§ **Exercise instructions**
Please repeat only the stretch of records running from the first line through the line that contains "This screenshot has height=529, width=384.".

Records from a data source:
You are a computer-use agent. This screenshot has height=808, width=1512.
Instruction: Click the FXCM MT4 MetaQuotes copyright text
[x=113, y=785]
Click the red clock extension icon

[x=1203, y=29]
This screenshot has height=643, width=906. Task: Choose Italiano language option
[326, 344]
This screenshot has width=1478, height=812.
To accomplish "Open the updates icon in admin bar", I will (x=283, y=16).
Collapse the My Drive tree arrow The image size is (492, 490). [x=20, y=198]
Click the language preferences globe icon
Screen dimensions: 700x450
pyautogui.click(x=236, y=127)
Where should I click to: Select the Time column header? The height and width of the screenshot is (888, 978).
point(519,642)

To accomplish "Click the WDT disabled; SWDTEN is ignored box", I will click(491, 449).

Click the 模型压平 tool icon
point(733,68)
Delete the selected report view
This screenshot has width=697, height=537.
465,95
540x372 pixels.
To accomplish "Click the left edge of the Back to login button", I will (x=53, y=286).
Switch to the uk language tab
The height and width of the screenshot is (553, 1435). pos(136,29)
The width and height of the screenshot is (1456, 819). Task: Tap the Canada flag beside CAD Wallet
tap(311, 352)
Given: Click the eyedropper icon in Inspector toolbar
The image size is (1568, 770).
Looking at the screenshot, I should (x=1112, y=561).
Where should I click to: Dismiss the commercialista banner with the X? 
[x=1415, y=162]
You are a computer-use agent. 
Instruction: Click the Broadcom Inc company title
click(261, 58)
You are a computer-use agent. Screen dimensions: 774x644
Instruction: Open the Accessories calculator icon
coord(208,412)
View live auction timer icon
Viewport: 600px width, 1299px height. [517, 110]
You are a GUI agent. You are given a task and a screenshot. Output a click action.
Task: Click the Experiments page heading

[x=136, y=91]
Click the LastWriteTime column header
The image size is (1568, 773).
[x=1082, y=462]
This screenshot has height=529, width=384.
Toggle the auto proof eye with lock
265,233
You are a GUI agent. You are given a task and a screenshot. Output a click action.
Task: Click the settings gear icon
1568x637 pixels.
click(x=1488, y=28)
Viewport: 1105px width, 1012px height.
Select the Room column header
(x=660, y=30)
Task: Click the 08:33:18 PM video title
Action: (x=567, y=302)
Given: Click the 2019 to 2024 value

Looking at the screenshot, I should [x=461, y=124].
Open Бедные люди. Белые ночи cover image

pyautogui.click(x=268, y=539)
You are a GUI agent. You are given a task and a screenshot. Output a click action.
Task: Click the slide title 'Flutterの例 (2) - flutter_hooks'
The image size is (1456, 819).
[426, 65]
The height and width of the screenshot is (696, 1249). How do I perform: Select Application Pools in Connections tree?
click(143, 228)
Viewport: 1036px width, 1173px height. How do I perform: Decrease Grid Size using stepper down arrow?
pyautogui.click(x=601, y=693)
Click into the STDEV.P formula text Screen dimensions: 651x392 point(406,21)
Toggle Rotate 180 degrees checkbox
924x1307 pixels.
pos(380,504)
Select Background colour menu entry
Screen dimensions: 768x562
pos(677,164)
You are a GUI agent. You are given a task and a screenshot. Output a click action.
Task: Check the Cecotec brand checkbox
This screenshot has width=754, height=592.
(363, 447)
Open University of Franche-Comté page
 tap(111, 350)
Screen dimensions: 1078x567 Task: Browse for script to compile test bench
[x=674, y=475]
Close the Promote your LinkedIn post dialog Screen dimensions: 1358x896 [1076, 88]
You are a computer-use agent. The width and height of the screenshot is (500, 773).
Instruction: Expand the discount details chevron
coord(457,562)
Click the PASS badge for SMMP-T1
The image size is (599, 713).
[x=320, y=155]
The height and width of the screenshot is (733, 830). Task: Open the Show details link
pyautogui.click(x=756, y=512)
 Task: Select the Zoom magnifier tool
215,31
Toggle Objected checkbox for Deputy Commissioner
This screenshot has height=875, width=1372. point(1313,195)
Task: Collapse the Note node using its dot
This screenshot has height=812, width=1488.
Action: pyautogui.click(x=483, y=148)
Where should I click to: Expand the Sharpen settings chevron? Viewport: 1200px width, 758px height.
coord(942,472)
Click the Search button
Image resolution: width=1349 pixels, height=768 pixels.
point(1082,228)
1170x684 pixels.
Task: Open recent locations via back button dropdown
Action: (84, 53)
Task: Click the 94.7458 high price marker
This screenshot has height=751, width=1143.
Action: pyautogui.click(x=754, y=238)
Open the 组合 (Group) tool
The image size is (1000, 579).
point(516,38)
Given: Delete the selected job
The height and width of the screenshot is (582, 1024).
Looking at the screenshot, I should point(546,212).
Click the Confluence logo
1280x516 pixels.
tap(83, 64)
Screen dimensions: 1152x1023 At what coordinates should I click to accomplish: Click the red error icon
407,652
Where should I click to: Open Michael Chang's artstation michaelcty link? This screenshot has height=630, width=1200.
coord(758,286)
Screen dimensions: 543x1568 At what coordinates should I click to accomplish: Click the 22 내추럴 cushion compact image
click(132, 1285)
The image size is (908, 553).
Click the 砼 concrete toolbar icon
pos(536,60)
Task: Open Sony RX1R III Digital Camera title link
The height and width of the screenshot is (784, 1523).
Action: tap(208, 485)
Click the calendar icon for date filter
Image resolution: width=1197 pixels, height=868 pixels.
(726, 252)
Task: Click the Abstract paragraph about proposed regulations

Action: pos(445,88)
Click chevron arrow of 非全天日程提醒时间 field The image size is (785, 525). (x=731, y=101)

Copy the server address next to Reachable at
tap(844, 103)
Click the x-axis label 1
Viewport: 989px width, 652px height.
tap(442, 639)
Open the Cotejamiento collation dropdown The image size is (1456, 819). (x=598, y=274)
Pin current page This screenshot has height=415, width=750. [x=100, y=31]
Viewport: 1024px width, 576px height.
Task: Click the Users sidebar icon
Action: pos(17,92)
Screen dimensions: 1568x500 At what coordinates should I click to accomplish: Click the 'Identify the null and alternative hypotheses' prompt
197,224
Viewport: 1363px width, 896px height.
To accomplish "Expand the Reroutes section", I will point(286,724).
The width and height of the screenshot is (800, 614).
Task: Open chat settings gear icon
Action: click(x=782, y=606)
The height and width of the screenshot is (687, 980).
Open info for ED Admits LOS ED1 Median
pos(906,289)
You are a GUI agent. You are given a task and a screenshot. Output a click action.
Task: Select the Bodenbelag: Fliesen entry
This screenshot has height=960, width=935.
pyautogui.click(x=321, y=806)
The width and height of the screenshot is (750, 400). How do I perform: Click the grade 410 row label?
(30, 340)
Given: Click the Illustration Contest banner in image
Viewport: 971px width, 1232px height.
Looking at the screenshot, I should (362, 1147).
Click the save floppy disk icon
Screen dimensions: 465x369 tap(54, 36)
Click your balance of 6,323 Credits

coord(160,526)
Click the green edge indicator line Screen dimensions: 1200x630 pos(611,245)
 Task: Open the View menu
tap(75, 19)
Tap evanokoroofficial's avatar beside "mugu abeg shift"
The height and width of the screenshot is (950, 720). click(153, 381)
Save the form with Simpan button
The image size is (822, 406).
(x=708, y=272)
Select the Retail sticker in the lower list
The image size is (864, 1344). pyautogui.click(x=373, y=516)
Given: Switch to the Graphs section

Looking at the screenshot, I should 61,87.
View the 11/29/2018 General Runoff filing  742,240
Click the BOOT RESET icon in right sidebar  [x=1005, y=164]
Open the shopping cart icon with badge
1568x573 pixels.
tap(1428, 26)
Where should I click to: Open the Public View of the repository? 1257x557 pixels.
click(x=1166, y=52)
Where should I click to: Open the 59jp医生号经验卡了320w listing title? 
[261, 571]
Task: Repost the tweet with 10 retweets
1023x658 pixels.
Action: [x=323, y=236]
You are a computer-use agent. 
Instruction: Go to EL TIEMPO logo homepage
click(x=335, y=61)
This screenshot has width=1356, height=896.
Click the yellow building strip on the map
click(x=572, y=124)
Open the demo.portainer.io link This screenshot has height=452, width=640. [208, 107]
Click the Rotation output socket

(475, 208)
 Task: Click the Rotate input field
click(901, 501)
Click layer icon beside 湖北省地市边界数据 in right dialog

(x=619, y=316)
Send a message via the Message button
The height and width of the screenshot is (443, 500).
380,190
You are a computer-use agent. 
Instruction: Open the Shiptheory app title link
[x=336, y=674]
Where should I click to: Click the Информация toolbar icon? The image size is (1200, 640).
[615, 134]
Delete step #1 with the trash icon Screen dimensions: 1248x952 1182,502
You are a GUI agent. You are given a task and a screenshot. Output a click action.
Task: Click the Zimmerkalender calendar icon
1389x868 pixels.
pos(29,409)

§ **Worked solution**
You are a computer-use agent. This screenshot has height=808, width=1512.
Instruction: Click the FXCM MT4 MetaQuotes copyright text
[x=113, y=785]
Click the red clock extension icon

[x=1203, y=29]
This screenshot has height=643, width=906. Task: Choose Italiano language option
[326, 344]
This screenshot has width=1478, height=812.
To accomplish "Open the updates icon in admin bar", I will (x=283, y=16).
Collapse the My Drive tree arrow The image size is (492, 490). [x=20, y=198]
Click the language preferences globe icon
Screen dimensions: 700x450
pyautogui.click(x=236, y=127)
Where should I click to: Select the Time column header? The height and width of the screenshot is (888, 978).
point(519,642)

To accomplish "Click the WDT disabled; SWDTEN is ignored box", I will click(491, 449).

Click the 模型压平 tool icon
point(733,68)
Delete the selected report view
This screenshot has width=697, height=537.
465,95
540x372 pixels.
To accomplish "Click the left edge of the Back to login button", I will (x=53, y=286).
Switch to the uk language tab
The height and width of the screenshot is (553, 1435). pos(136,29)
The width and height of the screenshot is (1456, 819). Task: Tap the Canada flag beside CAD Wallet
tap(311, 352)
Given: Click the eyedropper icon in Inspector toolbar
The image size is (1568, 770).
Looking at the screenshot, I should (x=1112, y=561).
Where should I click to: Dismiss the commercialista banner with the X? 
[x=1415, y=162]
You are a computer-use agent. 
Instruction: Click the Broadcom Inc company title
click(261, 58)
You are a computer-use agent. Screen dimensions: 774x644
Instruction: Open the Accessories calculator icon
coord(208,412)
View live auction timer icon
Viewport: 600px width, 1299px height. [517, 110]
You are a GUI agent. You are given a task and a screenshot. Output a click action.
Task: Click the Experiments page heading

[x=136, y=91]
Click the LastWriteTime column header
The image size is (1568, 773).
[x=1082, y=462]
This screenshot has height=529, width=384.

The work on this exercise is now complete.